* [Work instruction]:
When you reach the line that contains "This screenshot has height=645, width=1080." below, transcribe it and each line after it word for word to the end of the records, omitting pictures.
_ _ _ _ _ _ _
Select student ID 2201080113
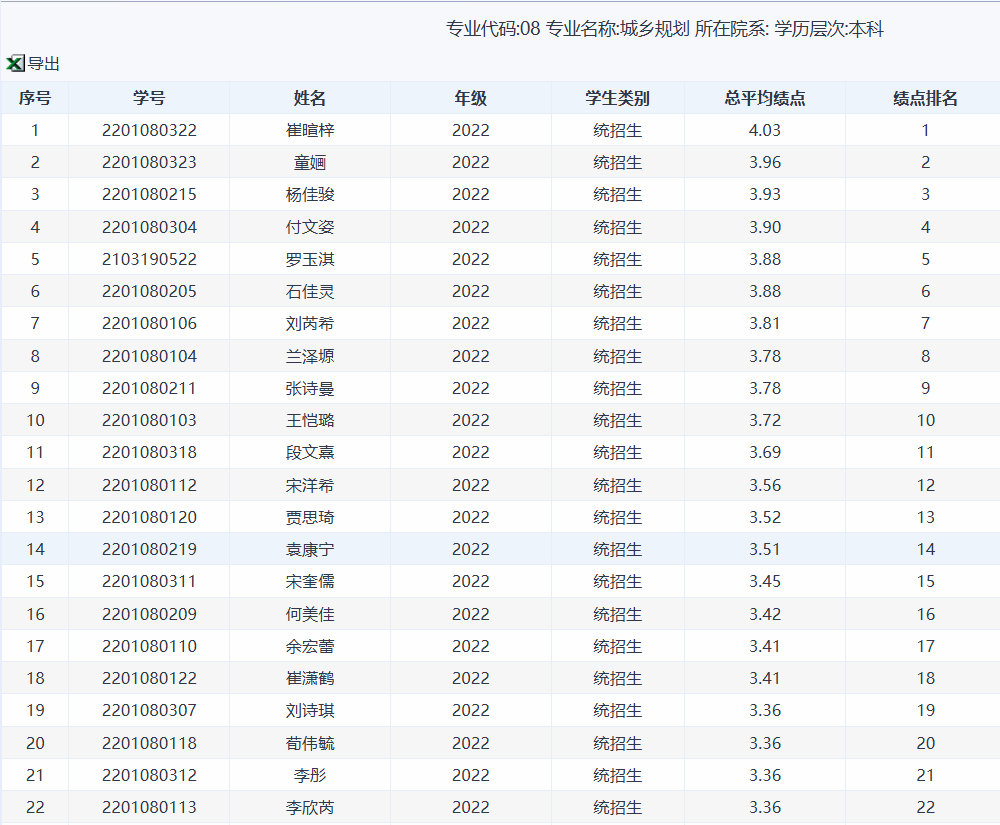 click(149, 807)
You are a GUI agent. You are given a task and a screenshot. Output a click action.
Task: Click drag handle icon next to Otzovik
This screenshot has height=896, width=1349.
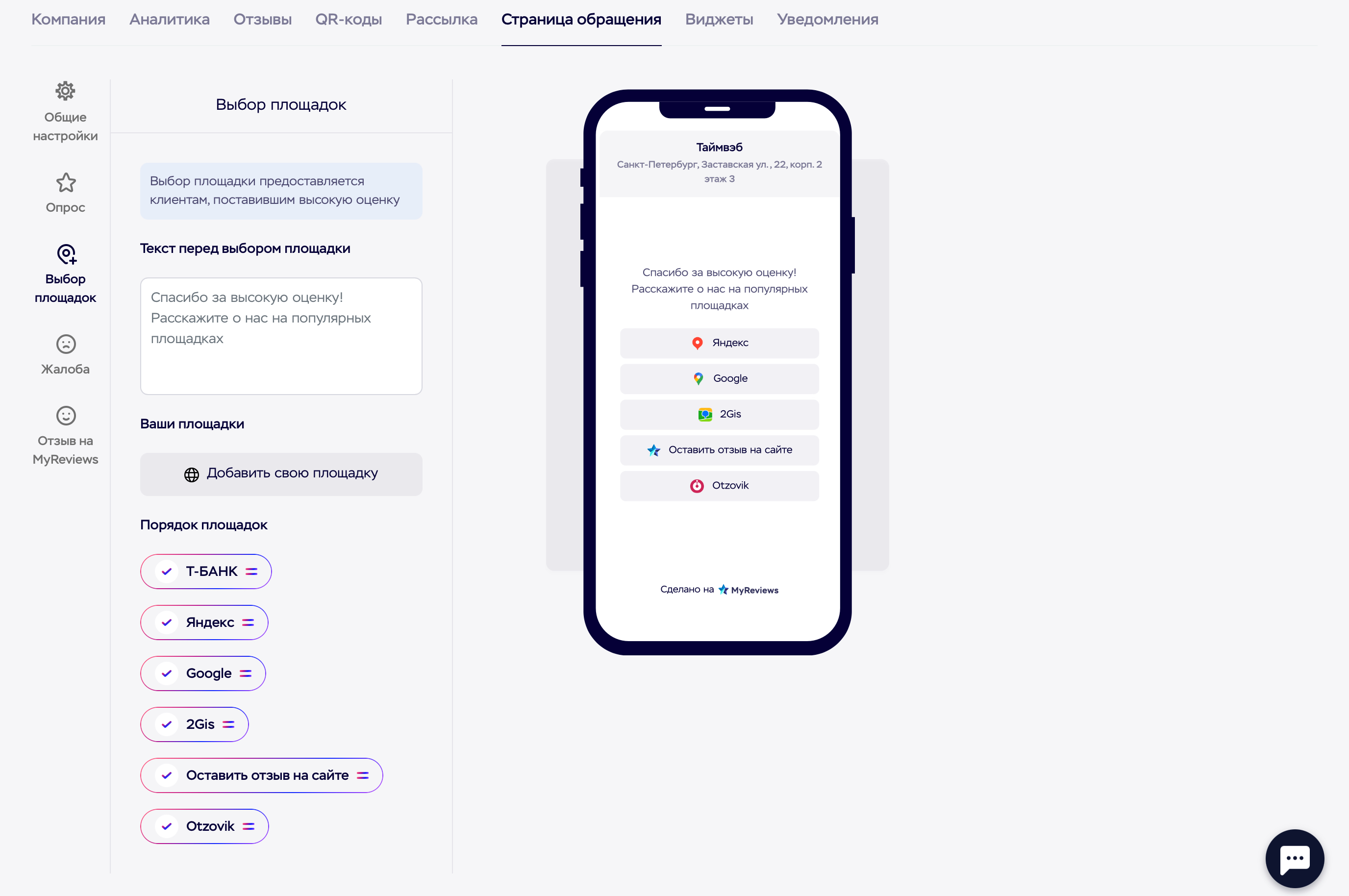(x=249, y=826)
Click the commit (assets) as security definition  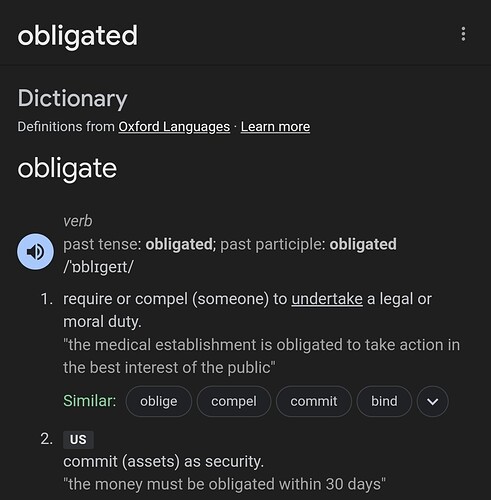tap(163, 462)
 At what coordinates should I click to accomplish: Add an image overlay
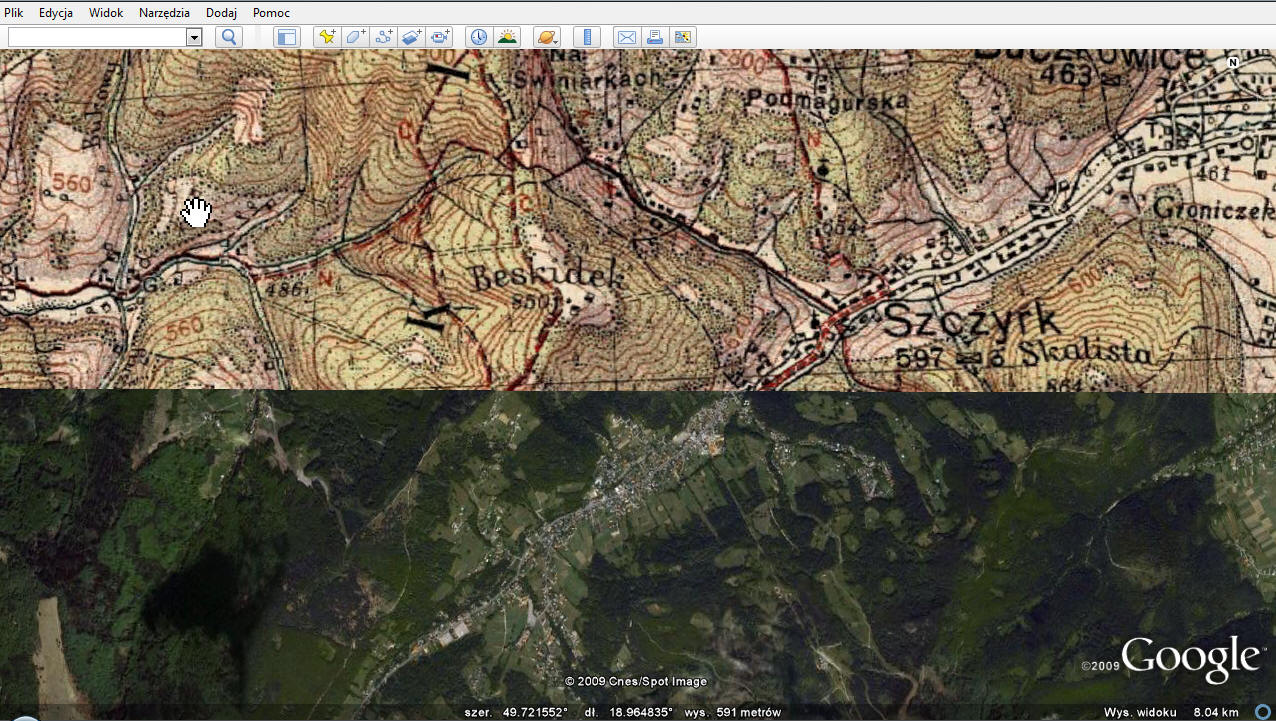click(x=411, y=37)
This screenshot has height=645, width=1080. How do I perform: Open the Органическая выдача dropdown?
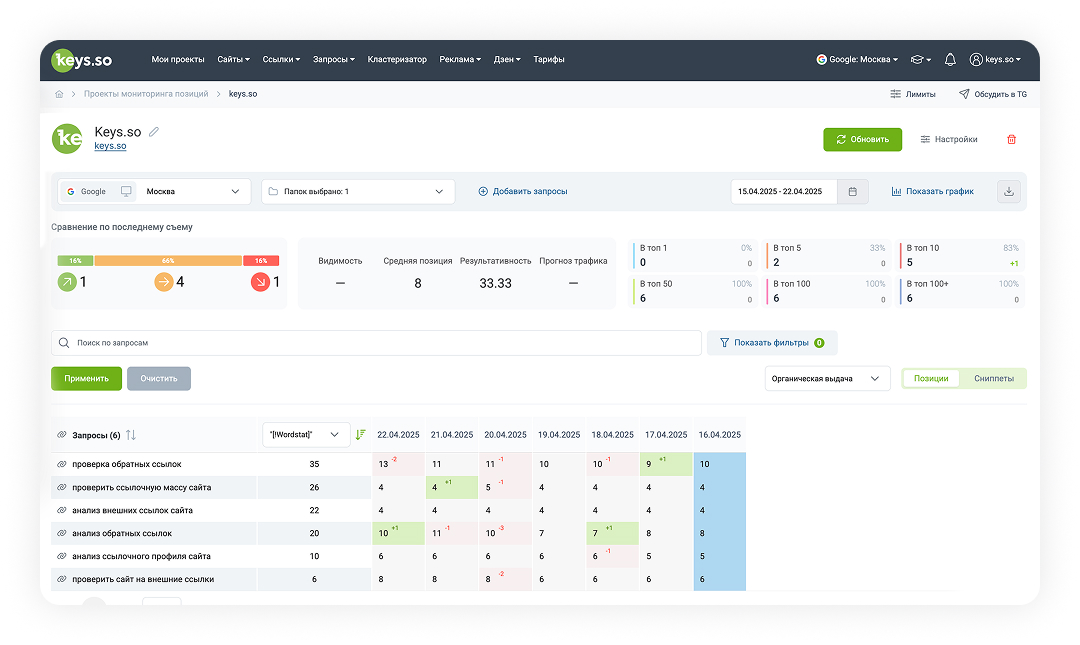pyautogui.click(x=827, y=378)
_ _ _ _ _ _ _
* [Response]:
This screenshot has height=645, width=1080. How do I perform: Open the Органическая выдача dropdown?
pyautogui.click(x=827, y=378)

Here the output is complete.